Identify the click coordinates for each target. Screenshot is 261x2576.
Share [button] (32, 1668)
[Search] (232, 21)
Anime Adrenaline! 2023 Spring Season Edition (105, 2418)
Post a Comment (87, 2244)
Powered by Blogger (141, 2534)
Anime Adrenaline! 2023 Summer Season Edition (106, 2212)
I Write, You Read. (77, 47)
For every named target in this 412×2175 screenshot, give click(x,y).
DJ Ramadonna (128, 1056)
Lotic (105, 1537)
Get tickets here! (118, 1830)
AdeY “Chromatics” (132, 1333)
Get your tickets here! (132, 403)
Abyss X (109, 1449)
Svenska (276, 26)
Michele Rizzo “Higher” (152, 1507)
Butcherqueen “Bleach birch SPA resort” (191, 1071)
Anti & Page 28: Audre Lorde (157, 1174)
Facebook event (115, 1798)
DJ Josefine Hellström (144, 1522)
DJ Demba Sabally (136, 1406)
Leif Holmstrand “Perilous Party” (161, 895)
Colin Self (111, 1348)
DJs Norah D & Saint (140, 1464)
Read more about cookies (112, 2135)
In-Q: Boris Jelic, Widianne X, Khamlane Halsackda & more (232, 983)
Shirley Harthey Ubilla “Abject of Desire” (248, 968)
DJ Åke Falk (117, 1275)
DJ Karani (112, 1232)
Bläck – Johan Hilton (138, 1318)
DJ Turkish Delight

************

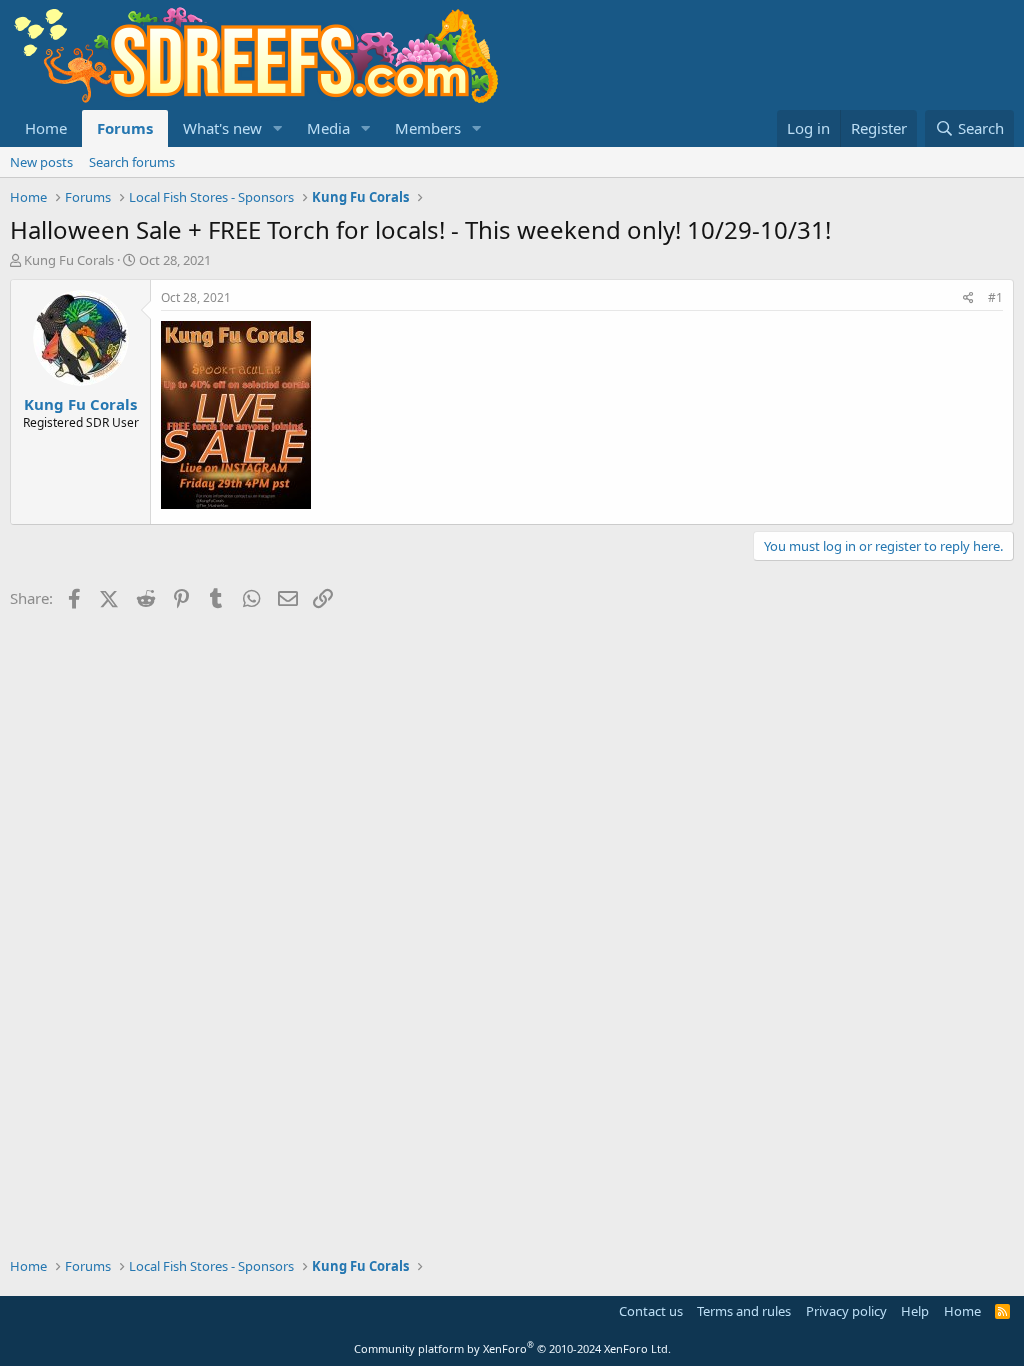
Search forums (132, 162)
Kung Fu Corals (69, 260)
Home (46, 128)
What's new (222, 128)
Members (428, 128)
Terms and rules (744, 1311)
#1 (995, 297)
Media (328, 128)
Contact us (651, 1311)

************

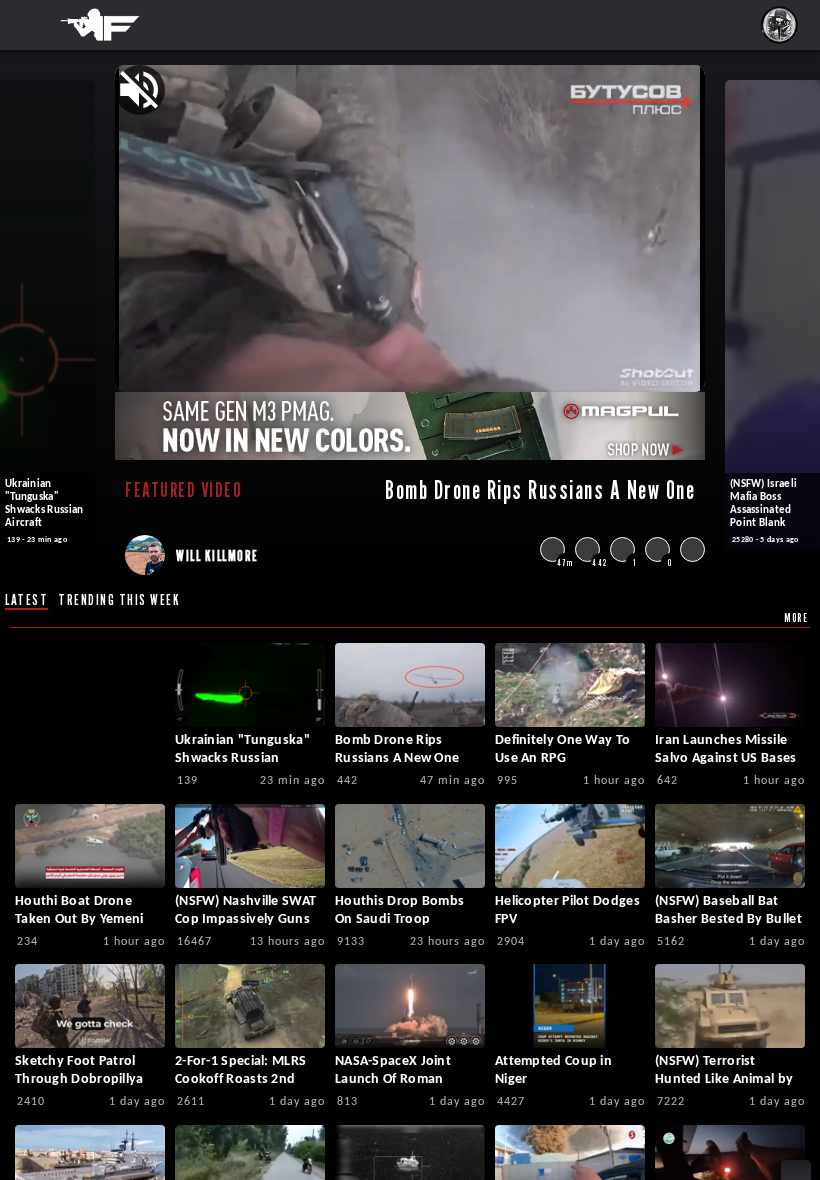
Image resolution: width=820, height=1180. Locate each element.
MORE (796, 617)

************

▸ The problem
Print exactly the lines of the listing above starting at the line containing "Identify the click" and ending at the line containing "Powered by Blogger (141, 2534)", both included.

▸ Solution for this exercise
Identify the click coordinates for each target. Screenshot is 261x2576.
Share [button] (32, 1668)
[Search] (232, 21)
Anime Adrenaline! 2023 Spring Season Edition (105, 2418)
Post a Comment (87, 2244)
Powered by Blogger (141, 2534)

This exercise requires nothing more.